In my application, a Store belongs to a Business, a Business has many
Stores, and each Business has many Categories through Categorizations.

I would like to return a list of Categories mapped to the number of
Stores in that category. For example, suppose that we have:

    business 1: in categories [A, B]: 3 active locations, 2 inactive locations
    business 2: in categories [B, C]: 4 active locations, 5 inactive locations

Then I'd like to see:

    category A => 3 (3 from business #1)
    category B => 7 (3 from business #1, 4 from business #2)
    category C => 4 (4 from business #2)

If a category doesn't have any Stores in it, then it shouldn't appear.

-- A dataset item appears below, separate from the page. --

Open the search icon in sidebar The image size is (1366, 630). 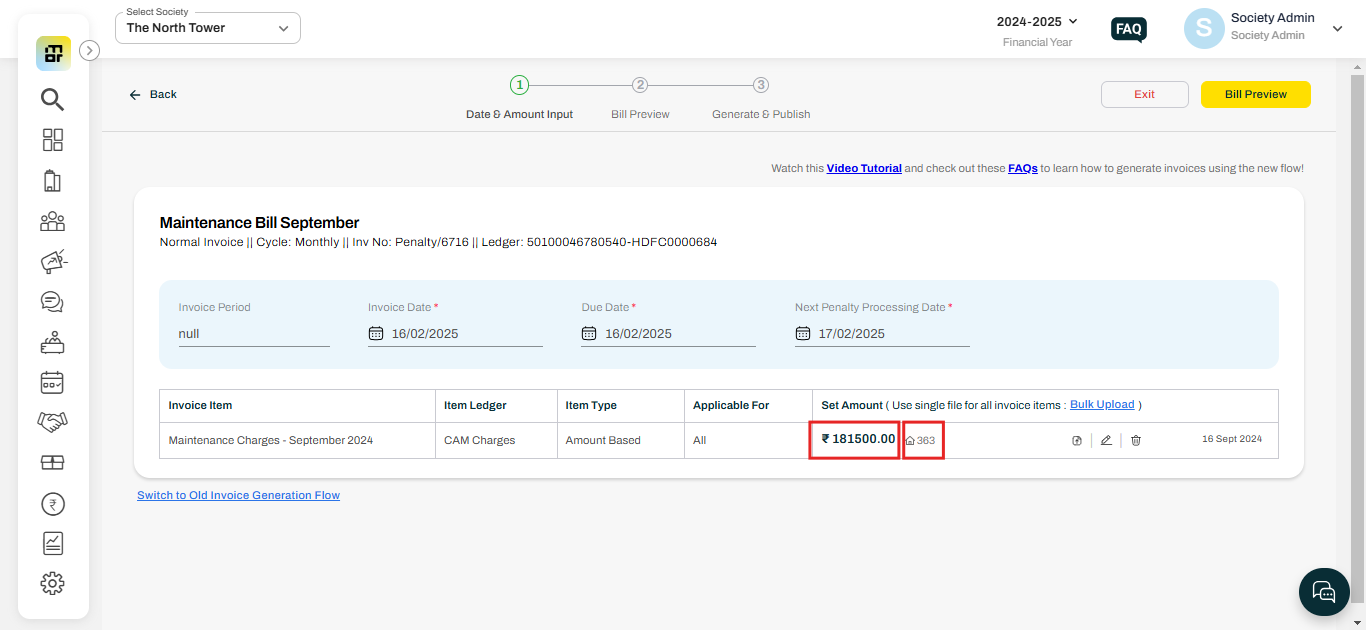(52, 99)
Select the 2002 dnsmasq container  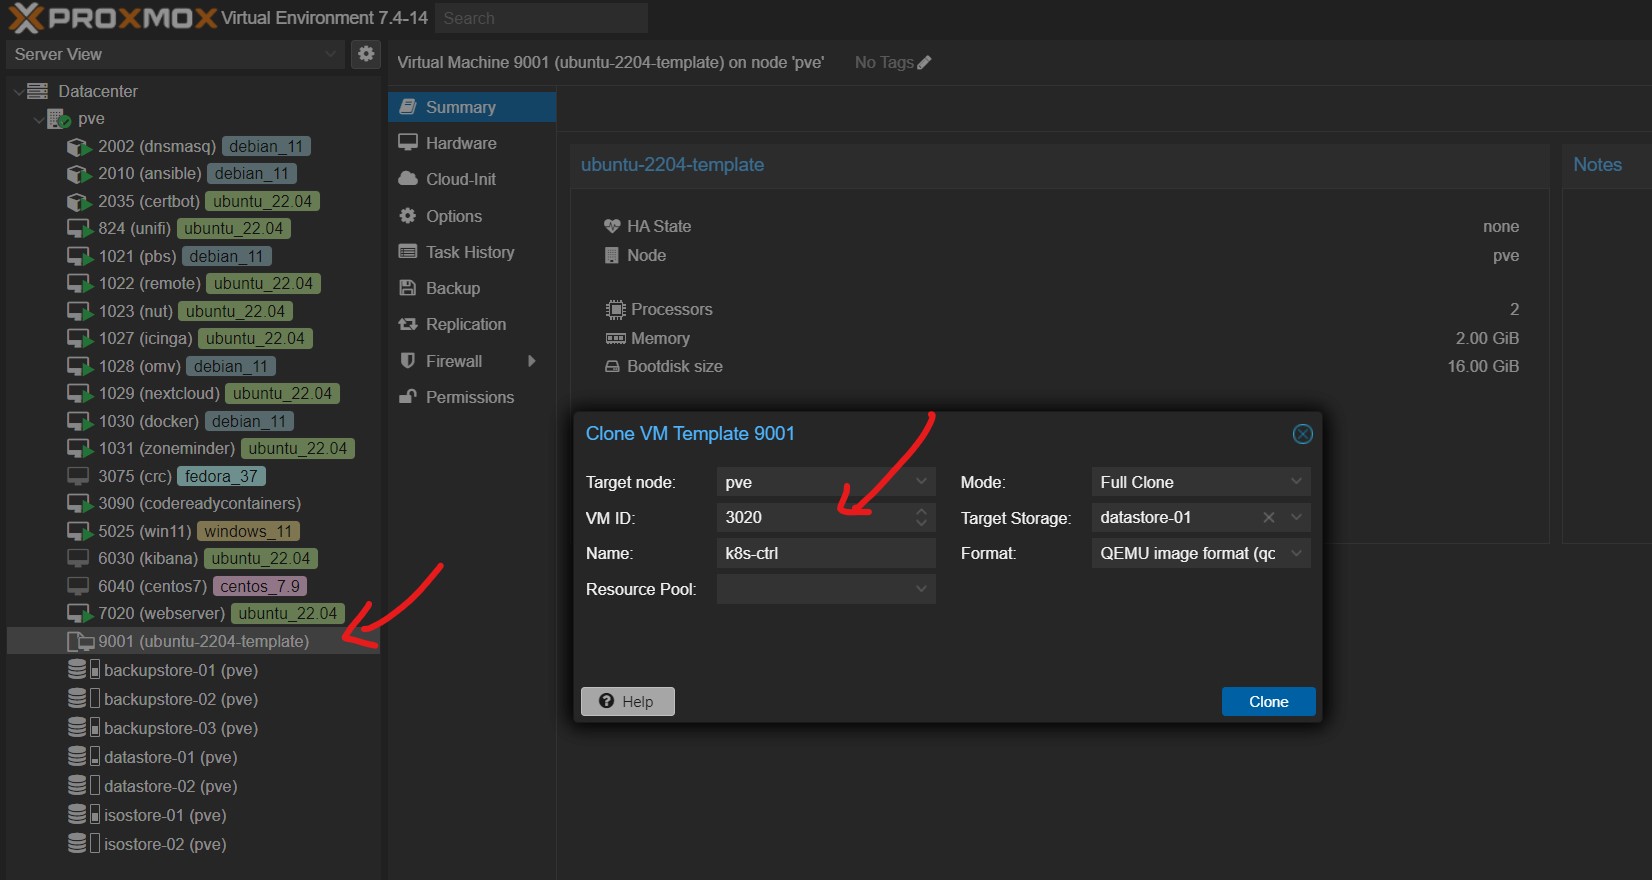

The Postgres SQL query that I've assembled to get this now looks like:

      SELECT COUNT(stores.id) AS stores_count, categories.id,
categories.name, categories.url
      FROM categories
      LEFT JOIN categorizations
             ON categorizations.category_id = categories.id
      LEFT JOIN businesses
             ON businesses.id = categorizations.business_id AND
businesses.active = :active
      LEFT JOIN stores
             ON stores.business_id = businesses.id AND stores.active = :active

      GROUP BY categories.id, categories.name, categories.url

I then call Category.find_by_sql([query, :active => true]). (There is
a #stores_count method on Category that accepts the result of the
count on the first line of the query.)

Is this something that's better suited for raw SQL, or is it possible
to make this a little nicer through ARel?